A token is a unit of text that a language model processes, such as a word, part of a word, punctuation mark, or special symbol.
1. What it is
- Language models do not usually read raw text character by character or word by word in the ordinary human sense.
- Instead, text is broken into tokens.
- A token might be:
- a full word
- part of a word
- punctuation
- a special marker
In simple terms:
- humans see text
- the model sees tokens
2. What problem token solves
Raw text needs to be split into manageable units before a language model can process it.
Tokenization solves this by turning text into smaller pieces that balance:
- flexibility
- storage efficiency
- coverage across many words and languages
This helps with:
- handling rare or unseen words
- representing punctuation and numbers cleanly
- making text manageable for the model
In practice, this means one human word is not always one model token.
3. Where you see it
Tokens matter in:
- prompt length limits
- API pricing based on token usage
- chunking for retrieval systems
- model input and output processing
- context window limits in chatbots
How they show up in LLM behavior:
- the model predicts the next token, not literally the next human word
- longer prompts use more of the context window
- unusual words may split into several smaller pieces
4. How it works internally
Intuition version
- Start with raw text.
- Break it into token pieces.
- Convert each token into an integer id.
- Feed those ids into the model.
So tokenization is basically:
text → token pieces → token ids
Tokenizer version
Modern models use tokenization algorithms that try to reuse common subword pieces.

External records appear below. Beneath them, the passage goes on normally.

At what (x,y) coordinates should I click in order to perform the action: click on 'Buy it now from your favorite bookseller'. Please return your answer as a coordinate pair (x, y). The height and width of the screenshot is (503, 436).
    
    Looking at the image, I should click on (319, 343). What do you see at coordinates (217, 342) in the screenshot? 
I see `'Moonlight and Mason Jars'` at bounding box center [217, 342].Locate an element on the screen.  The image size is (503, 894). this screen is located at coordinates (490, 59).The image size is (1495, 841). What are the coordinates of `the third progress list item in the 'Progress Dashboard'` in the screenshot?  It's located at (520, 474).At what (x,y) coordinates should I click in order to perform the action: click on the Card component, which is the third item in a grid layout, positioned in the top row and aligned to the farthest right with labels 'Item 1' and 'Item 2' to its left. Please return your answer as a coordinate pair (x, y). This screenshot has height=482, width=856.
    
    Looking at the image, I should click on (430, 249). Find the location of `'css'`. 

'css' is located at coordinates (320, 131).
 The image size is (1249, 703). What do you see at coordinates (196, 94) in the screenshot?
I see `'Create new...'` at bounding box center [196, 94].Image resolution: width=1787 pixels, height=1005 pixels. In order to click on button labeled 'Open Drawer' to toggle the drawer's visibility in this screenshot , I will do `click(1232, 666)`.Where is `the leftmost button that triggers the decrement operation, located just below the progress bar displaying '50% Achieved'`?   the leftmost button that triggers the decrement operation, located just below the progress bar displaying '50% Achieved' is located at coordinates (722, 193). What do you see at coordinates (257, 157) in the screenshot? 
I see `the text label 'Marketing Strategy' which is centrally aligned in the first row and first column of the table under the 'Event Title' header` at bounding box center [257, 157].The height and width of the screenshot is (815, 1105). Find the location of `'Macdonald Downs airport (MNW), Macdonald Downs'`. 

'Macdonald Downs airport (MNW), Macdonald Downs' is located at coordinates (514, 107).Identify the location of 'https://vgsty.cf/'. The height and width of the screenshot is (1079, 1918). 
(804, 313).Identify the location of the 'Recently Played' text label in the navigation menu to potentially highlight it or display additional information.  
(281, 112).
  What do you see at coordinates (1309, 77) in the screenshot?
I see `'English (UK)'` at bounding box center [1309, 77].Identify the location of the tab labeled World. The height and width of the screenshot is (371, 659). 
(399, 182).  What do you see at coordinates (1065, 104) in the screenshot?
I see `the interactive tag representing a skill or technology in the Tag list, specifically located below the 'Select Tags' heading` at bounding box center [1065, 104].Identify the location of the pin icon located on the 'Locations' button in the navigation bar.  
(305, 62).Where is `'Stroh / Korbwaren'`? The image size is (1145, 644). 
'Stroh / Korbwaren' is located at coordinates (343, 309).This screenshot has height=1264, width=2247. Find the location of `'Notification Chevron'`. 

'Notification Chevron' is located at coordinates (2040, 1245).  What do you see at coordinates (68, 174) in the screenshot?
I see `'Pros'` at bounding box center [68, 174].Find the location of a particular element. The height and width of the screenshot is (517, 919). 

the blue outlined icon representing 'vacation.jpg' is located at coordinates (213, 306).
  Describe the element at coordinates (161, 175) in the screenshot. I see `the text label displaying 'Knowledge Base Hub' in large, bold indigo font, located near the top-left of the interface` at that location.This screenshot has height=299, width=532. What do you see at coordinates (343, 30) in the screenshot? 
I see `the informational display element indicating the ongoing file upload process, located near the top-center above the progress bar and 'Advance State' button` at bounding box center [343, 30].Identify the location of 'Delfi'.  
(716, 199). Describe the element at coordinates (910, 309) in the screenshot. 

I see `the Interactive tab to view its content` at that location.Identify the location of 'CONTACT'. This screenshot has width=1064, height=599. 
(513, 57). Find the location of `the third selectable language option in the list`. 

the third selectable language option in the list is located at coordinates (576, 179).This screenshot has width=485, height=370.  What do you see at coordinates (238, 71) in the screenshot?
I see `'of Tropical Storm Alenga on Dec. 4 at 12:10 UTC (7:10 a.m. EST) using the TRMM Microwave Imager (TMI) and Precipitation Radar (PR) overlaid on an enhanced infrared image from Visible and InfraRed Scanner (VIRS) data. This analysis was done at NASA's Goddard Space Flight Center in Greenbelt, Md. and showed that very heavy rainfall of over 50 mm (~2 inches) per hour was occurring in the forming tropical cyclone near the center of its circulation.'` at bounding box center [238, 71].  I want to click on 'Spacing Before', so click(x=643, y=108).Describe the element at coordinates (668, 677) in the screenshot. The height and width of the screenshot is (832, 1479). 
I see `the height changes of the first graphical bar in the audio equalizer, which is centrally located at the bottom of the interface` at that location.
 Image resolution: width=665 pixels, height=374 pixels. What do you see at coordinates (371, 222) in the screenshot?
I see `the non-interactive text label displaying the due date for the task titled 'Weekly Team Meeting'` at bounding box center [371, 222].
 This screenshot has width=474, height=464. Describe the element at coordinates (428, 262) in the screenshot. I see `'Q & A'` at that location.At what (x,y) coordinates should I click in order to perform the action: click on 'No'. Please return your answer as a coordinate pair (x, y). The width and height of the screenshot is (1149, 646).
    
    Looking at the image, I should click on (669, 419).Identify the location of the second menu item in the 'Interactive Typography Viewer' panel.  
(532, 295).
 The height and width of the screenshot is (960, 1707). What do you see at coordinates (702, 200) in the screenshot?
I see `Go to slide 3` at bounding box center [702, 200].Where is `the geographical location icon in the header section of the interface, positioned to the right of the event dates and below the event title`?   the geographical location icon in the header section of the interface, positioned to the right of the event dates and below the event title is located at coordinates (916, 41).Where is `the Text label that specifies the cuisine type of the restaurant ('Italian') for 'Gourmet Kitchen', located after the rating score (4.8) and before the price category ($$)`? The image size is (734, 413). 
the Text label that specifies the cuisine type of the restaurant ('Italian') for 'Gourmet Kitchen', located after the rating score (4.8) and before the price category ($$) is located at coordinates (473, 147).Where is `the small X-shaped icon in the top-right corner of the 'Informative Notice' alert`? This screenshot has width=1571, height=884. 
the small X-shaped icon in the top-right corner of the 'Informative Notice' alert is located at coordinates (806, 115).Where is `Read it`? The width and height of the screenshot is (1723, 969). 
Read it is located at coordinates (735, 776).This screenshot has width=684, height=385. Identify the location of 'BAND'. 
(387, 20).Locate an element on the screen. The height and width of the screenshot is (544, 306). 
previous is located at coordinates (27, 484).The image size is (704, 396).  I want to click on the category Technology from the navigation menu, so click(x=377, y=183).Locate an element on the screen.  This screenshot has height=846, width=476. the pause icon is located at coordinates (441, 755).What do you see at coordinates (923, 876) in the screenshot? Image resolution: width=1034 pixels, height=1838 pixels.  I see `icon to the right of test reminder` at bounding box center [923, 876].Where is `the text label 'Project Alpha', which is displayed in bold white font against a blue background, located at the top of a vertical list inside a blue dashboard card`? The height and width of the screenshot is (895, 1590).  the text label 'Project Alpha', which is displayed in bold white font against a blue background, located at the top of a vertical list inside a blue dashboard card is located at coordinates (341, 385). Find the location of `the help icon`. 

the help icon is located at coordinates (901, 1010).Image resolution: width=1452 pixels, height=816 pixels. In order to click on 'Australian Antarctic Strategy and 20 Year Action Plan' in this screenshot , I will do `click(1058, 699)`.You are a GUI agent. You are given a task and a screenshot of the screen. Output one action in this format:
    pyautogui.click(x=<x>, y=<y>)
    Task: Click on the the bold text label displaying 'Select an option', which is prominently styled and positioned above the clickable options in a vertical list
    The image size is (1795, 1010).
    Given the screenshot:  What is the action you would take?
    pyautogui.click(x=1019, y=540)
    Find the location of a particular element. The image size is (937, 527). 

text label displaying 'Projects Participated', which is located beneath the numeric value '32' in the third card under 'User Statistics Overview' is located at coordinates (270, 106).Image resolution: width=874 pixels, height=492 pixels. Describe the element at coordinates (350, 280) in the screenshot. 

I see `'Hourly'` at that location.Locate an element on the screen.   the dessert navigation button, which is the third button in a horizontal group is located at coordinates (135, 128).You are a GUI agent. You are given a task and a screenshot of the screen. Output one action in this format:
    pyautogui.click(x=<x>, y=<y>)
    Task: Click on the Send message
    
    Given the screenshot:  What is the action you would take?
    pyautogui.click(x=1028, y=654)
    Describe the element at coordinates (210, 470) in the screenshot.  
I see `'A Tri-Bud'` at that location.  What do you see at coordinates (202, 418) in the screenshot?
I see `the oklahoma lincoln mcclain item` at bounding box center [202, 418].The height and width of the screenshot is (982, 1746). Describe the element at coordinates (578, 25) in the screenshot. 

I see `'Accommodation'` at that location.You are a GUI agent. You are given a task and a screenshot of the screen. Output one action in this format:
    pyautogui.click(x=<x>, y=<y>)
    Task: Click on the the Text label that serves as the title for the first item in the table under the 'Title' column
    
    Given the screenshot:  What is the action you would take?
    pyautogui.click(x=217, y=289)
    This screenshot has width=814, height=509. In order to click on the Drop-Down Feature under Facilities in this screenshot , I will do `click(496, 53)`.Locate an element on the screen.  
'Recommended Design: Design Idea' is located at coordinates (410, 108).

This allows the system to handle:
- common words efficiently
- rare words by splitting them into smaller parts
- punctuation and symbols
- multiple languages
What happens next
After tokenization:
- each token gets an integer id
- each id is mapped to an embedding vector
- the transformer processes those embeddings
- the model predicts the next token id
Concrete example
The word: unbelievable
might be split into multiple tokens rather than treated as one whole word.
So when people say a model predicts the “next word,” that is a useful simplification, but more precisely it predicts the next token.
5. Background
- Modern language models use tokenization algorithms to split text into pieces that balance flexibility and efficiency.